I do know this is going to be a continued problem in the future. This is just the beginning. At some point, the number of unmatched could possibly reach into the hundreds. I greatly appreciate the efforts of the Council on Podiatric Medical Education (CPME) to open new positions. I have personally worked with them to start a new program with Dr. DeHeer as the program director but the hospital was not able to move forward with the possibility.
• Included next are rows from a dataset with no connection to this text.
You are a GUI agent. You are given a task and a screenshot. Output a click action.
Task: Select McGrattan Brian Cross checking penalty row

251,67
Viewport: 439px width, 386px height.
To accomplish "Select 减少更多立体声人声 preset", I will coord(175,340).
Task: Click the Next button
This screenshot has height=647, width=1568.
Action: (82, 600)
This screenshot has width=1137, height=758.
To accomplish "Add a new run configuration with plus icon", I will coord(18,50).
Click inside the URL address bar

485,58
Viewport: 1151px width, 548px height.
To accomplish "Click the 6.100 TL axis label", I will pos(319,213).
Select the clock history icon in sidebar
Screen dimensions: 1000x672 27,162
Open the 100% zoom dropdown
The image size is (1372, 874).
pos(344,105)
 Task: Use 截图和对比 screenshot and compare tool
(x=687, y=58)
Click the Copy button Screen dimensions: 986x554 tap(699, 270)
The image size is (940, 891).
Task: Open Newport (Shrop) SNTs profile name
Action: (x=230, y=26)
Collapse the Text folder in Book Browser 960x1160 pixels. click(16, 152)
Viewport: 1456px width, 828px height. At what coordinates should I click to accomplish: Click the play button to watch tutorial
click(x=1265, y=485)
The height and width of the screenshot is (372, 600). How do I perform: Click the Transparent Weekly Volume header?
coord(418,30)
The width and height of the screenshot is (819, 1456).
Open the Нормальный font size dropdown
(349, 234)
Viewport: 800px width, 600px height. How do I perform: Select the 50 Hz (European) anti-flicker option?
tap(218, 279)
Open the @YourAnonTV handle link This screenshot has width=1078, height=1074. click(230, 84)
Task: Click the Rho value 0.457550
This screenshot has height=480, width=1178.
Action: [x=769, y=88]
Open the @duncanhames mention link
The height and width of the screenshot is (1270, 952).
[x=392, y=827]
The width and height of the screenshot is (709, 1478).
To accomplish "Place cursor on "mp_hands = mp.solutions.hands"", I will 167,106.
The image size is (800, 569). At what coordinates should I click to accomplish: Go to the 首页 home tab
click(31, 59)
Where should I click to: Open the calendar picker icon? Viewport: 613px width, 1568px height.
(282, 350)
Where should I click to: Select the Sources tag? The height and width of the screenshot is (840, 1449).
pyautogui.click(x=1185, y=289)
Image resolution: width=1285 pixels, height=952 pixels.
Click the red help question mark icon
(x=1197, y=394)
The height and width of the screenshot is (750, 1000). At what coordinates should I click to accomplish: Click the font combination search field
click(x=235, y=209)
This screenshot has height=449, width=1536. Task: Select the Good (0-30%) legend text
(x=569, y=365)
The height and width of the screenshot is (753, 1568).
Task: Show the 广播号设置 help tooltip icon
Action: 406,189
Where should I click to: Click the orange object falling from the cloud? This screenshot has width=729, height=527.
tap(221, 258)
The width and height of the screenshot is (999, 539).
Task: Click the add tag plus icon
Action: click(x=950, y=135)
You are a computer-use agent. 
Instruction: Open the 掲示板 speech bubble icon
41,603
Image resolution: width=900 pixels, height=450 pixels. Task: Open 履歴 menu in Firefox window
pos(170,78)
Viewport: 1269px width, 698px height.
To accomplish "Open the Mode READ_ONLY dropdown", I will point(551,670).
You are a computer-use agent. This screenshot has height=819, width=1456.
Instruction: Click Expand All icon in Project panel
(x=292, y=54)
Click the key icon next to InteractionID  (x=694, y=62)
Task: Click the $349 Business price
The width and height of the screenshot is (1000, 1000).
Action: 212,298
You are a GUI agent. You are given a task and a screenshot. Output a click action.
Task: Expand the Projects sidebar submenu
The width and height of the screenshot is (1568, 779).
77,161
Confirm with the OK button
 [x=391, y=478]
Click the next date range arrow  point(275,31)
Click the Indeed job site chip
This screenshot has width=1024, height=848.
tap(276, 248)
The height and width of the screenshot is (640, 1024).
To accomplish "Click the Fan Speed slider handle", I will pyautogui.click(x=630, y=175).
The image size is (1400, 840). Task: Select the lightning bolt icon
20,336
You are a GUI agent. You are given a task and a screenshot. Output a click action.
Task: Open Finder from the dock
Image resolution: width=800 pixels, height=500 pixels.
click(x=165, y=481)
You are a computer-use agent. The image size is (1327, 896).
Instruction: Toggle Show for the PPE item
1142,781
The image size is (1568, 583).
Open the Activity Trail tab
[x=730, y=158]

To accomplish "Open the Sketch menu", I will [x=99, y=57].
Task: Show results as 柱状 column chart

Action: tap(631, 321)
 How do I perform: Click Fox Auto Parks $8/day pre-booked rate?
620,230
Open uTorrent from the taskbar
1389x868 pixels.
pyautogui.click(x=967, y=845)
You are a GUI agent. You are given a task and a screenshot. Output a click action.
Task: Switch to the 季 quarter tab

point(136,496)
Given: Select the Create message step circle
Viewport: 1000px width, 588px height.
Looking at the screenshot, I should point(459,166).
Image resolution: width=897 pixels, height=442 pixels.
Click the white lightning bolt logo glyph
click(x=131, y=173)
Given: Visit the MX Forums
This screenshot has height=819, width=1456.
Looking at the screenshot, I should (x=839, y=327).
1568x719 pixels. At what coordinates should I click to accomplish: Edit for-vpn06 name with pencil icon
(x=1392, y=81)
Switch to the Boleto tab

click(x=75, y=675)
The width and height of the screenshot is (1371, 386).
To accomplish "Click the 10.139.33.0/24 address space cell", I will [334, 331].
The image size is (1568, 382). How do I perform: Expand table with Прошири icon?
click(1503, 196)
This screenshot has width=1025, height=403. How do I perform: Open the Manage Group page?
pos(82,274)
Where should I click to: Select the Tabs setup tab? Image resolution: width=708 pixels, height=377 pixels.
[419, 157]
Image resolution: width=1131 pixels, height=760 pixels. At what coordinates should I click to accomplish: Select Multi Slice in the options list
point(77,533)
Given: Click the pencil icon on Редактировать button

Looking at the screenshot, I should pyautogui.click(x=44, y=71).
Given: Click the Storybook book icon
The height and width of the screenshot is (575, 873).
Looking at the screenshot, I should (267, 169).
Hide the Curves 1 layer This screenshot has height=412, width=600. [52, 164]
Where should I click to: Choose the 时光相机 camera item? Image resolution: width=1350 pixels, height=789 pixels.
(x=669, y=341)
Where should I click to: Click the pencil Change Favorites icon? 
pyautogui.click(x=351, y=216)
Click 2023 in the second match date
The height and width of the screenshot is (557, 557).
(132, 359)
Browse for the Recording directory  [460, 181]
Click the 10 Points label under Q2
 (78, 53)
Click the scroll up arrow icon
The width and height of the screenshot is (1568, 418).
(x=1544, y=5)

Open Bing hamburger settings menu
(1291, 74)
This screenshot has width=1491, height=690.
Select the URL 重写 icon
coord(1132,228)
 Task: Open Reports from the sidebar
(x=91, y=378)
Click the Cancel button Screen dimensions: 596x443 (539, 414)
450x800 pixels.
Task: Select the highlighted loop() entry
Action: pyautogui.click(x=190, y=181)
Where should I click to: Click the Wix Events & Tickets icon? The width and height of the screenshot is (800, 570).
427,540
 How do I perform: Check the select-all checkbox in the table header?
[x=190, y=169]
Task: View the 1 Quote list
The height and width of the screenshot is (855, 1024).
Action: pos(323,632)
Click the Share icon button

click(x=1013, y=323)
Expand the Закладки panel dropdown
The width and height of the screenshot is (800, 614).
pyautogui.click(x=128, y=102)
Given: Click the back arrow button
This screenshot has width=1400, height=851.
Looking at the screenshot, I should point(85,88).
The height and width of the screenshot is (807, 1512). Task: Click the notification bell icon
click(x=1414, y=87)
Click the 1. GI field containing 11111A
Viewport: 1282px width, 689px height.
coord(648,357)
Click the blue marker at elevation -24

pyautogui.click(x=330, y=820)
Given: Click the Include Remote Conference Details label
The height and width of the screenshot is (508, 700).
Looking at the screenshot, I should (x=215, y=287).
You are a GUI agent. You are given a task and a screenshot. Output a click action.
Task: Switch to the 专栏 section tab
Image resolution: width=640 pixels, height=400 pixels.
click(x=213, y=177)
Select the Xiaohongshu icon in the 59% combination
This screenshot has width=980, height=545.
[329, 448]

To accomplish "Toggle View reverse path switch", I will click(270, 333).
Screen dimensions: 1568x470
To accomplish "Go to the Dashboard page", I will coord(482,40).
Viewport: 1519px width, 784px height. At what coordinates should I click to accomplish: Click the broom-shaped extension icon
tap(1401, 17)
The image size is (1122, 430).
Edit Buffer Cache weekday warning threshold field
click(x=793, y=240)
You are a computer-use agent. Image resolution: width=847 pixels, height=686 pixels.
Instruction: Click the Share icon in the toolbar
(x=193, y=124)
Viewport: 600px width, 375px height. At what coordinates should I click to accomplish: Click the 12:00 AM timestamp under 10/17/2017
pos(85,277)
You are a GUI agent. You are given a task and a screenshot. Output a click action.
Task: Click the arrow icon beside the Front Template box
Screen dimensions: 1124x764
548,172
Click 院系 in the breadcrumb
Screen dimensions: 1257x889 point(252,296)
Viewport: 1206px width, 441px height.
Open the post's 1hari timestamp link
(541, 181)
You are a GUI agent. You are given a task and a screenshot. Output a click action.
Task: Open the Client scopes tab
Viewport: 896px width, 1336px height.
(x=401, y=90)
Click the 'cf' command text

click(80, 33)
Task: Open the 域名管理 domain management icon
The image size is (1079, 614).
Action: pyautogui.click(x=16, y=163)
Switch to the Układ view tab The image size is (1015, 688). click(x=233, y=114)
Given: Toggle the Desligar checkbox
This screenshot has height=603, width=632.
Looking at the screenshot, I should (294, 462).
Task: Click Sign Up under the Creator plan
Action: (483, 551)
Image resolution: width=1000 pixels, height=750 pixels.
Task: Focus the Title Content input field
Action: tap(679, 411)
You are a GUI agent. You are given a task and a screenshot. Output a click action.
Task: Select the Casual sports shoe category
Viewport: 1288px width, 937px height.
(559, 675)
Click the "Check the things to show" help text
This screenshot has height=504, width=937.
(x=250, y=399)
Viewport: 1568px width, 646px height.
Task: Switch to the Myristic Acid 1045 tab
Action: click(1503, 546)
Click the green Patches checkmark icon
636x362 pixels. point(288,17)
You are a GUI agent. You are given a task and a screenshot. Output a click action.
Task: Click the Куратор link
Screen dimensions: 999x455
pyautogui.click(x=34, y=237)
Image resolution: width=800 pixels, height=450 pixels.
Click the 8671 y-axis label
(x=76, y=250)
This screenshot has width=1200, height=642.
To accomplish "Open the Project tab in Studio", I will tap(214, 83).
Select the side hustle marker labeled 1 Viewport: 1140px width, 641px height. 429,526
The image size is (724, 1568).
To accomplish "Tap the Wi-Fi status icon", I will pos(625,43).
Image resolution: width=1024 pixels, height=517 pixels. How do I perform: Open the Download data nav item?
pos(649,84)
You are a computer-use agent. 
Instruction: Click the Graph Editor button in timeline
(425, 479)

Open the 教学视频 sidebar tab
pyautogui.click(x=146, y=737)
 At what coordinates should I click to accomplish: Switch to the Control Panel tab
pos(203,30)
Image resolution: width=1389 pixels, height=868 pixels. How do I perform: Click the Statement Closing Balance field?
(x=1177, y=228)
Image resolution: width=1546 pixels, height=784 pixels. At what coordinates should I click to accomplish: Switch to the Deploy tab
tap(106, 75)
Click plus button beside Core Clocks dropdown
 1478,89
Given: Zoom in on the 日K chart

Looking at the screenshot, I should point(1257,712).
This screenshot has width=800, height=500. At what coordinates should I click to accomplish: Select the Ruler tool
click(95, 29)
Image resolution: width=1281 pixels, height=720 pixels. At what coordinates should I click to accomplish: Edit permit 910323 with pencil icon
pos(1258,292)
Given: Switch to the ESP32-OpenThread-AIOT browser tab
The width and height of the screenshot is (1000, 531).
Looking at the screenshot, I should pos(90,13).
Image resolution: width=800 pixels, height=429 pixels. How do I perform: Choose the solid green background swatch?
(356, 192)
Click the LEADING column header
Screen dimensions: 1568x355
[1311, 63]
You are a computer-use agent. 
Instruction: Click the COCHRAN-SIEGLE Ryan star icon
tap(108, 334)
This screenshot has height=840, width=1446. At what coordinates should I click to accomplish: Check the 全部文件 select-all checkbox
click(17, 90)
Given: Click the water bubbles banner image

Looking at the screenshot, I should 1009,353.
From my direct experience, the hospitals are on board with creating new programs as long as they do not impact existing programs in the area. I also find it interesting that there are multiple states in the United States that do not have residency programs. I find it hard to believe that states such as North Carolina cannot support the podiatry profession. Maybe the focus of the CPME should be on those states instead of trying to force existing programs to expand. I truly believe we can only rectify the shortage rather quickly if everyone makes an effort.
At a very early age, I realized that one can either become bitter and spiteful in the face of adversity or forge ahead with a positive attitude and make the most out of a lousy situation. That is what I have done and will continue to do. My dream of becoming a practicing podiatrist still lives on. I have full faith that I will secure a residency position somewhere, somehow.
I would just like to say that I am thankful a million times over for the kindness, compassion and mentoring from Dr. DeHeer. I want to thank all of the current podiatrists who are housing preceptees. If were not for you, our ships would not continue to sail.